So Stax has been making headphones, or earspeakers as they prefer to call them, since 1960. That’s right… 55 years and counting as I write this. They have been the de-facto standard ever since, and most still consider them to be the best you will find if you need to throw some “cans” on your head. Interestingly, their technology has changed very little since their inception, which is why I’ve also included them in the “vintage” category, even though I purchased a pair that were manufactured in 2014.
They are still manufactured exclusively in Japan and if you want a pair you need to purchase from a dealer who imports them or import them yourself. I purchased the 4170 system, which ships complete with a tube headphone amplifier and the SR-407 headphones. But with Stax, nothing is as it seems and the headphones are actually mini electrostatic speaker panels (hence the terminology of “ear speaker”) and the headphone amplifier is not just an amplifier but also provides the high voltage these electrostatic panels need in order to produce music.
These ear speakers offer what is arguably the finest transient response, imaging (more on that later) and detailed frequency response available in a pair of “headphones”. Interestingly but not surprising, they also lack emphasis in the bass department, just as similar planar loudspeakers also lack it.
I’ve never been a fan of listening to music on headphones and was hoping these “ear speakers” might change that. I’ve always maintained that any high-end audio system starts with the room, and room acoustics are the single-most important “component” therein (Planars… The room is the enclosure and In a nutshell, the big Maggies (3.7Rs) are a fantastic speaker, but are very dependent upon room acoustics). I’ve met many listeners who seem content to listen to audiophile quality music on headphones but, much to the chagrin of my neighbors, I’ve never been one of them.

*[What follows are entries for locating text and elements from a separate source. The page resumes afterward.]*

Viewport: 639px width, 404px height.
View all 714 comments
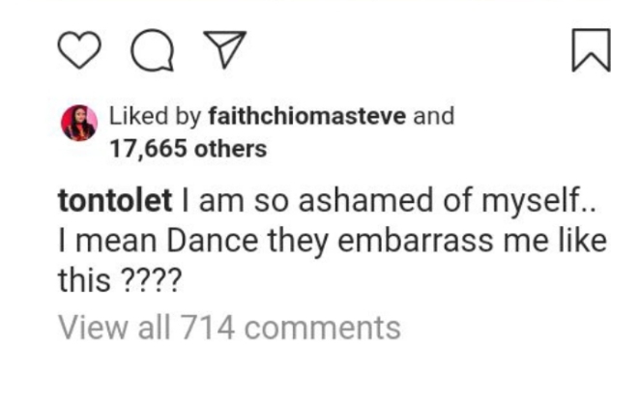coord(229,327)

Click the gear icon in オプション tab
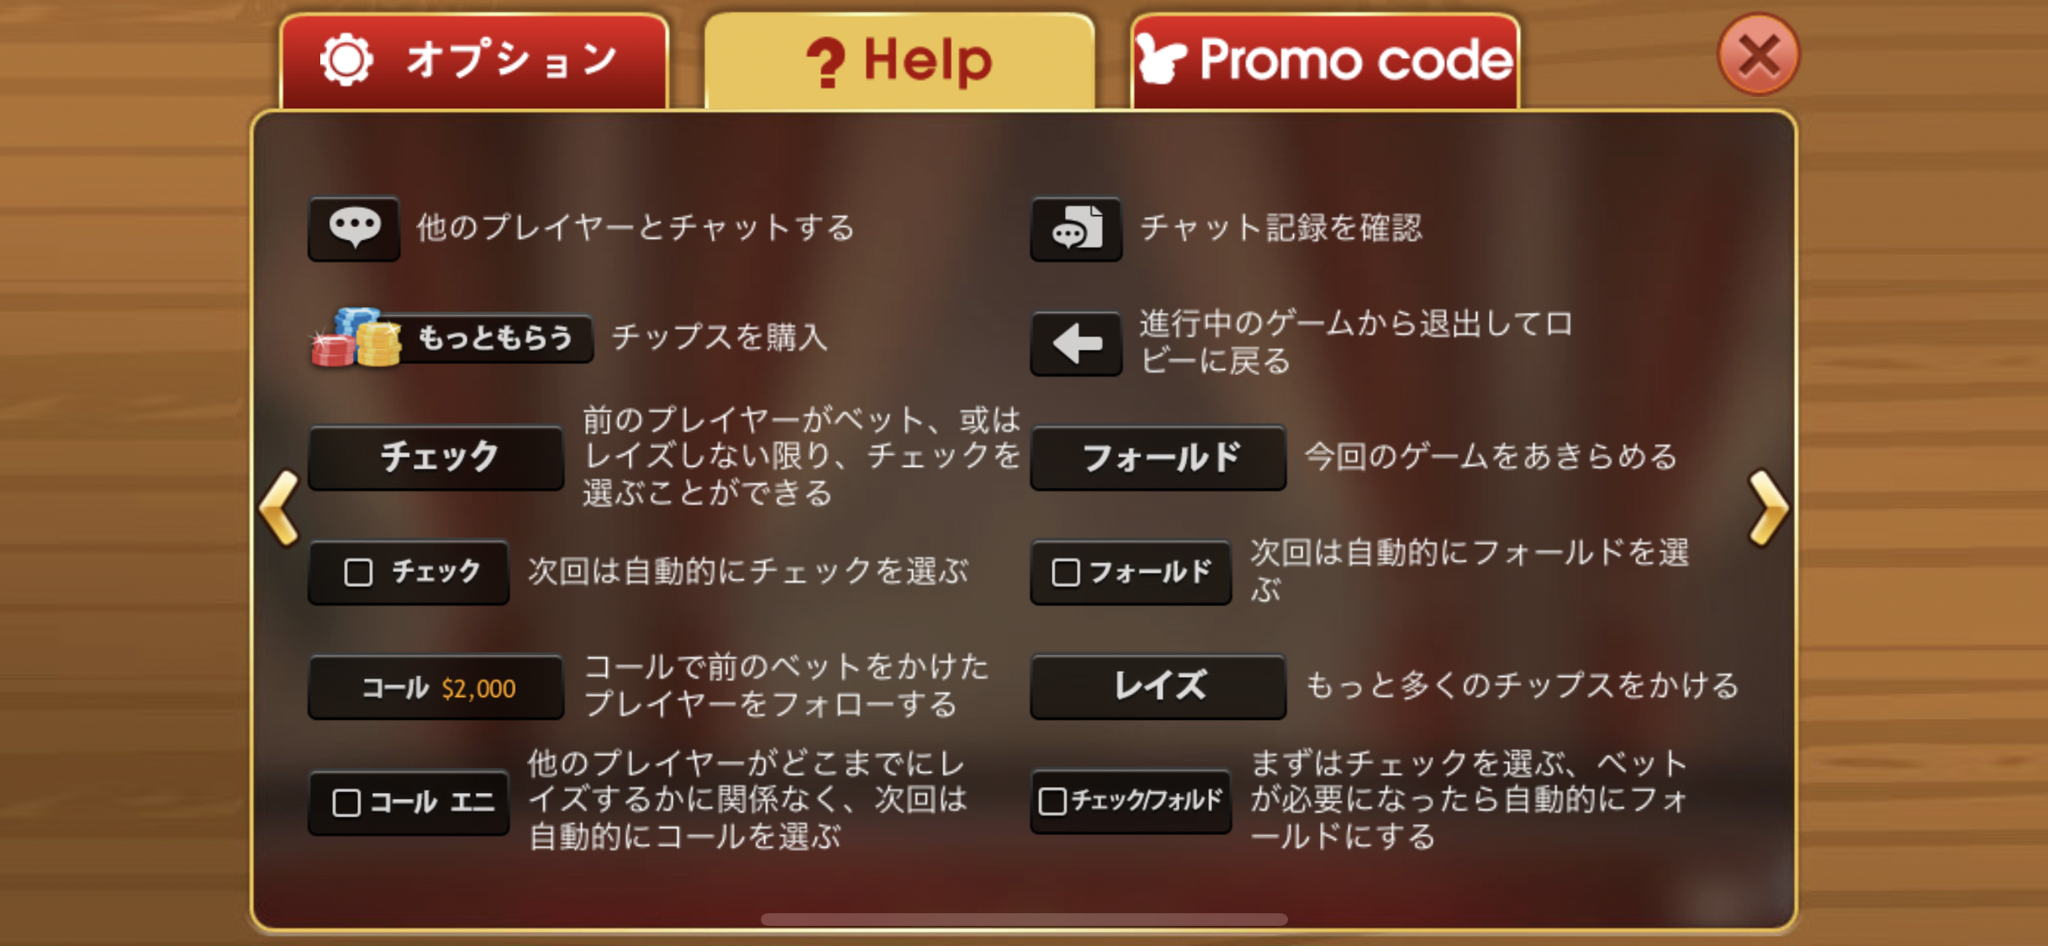[x=346, y=60]
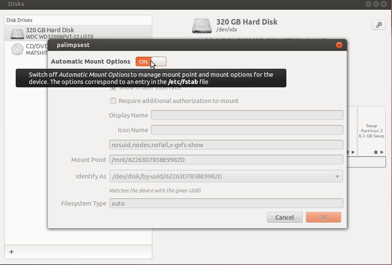The image size is (392, 265).
Task: Select the CD/DVD drive entry
Action: click(36, 49)
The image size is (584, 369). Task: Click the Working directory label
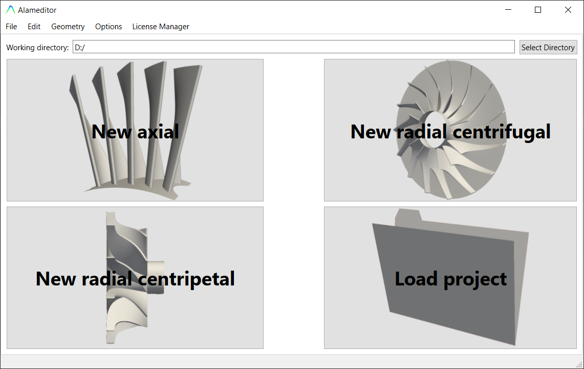(37, 48)
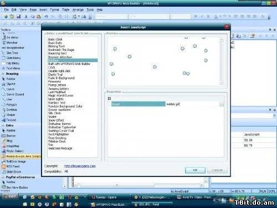Collapse the Properties group minus box

pyautogui.click(x=109, y=99)
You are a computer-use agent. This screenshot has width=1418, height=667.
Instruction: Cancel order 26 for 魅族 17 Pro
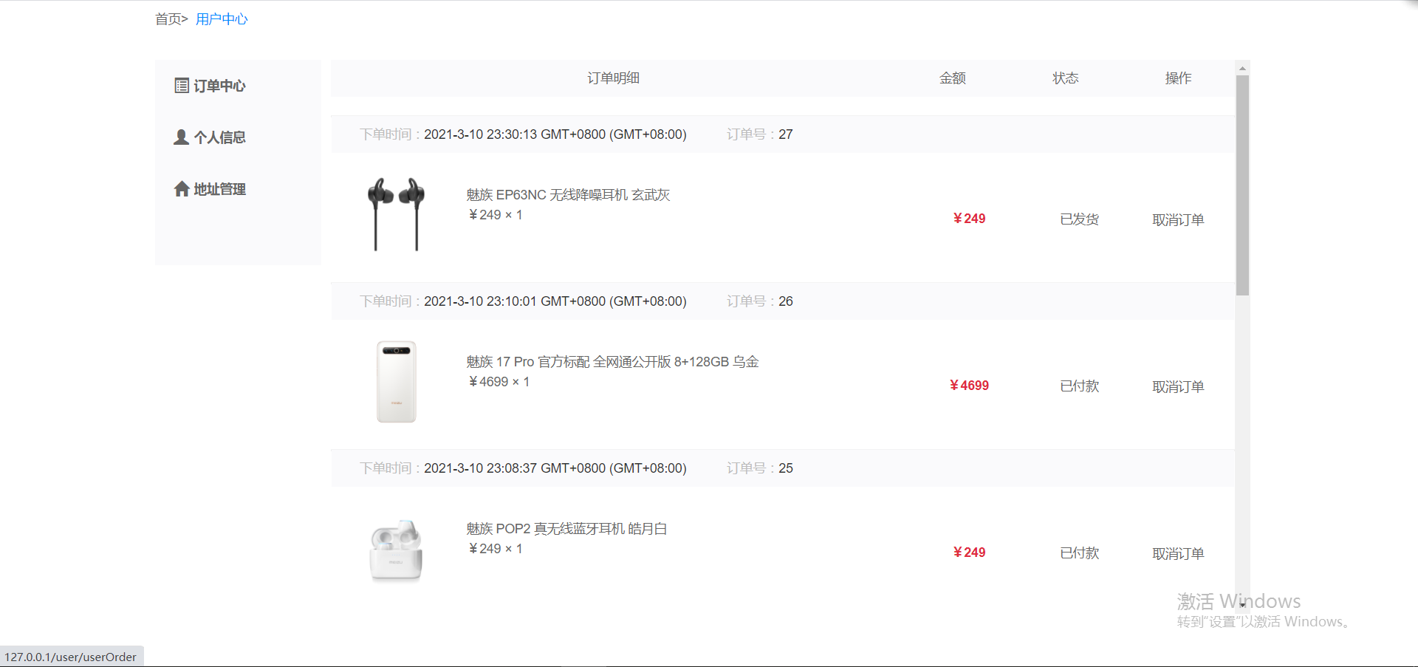pos(1178,387)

Unfortunately these Stax didn’t change my mind. No matter how you slice it there is absolutely no “sound stage” with headphones. They simply can’t project a stereo image in front of the listener wearing them so all the “imaging” happens between your ears and it feels and sounds like that. Not to mention that they are never gonna vibrate your listening chair.
Filling a room with music is a double-edged sword, in that room acoustics can very dramatically enhance or detract from the listening experience. But when properly set up nothing beats it. I can only speculate that those who prefer headphones likely have nearly impossible rooms to work with (which almost none are if loudspeakers are selected for the room – Why do speakers need to be matched to room acoustics?…) or their systems aren’t set up to take advantage of the room acoustics.
Another detracting factor of listening to music on headphones is the far greater potential for hearing damage, especially with an electrostatic version such as the Stax. It’s far easier to exceed the threshold to try to get better quality out of them. I noticed my ears ringing after a short session of listening to them at what I considered moderate listening levels by loudspeaker standards and haven’t worn them since. Try as I may, since it would be far more convenient with headphones, I’d rather just wait for opportune times to sit down in front of my loudspeakers.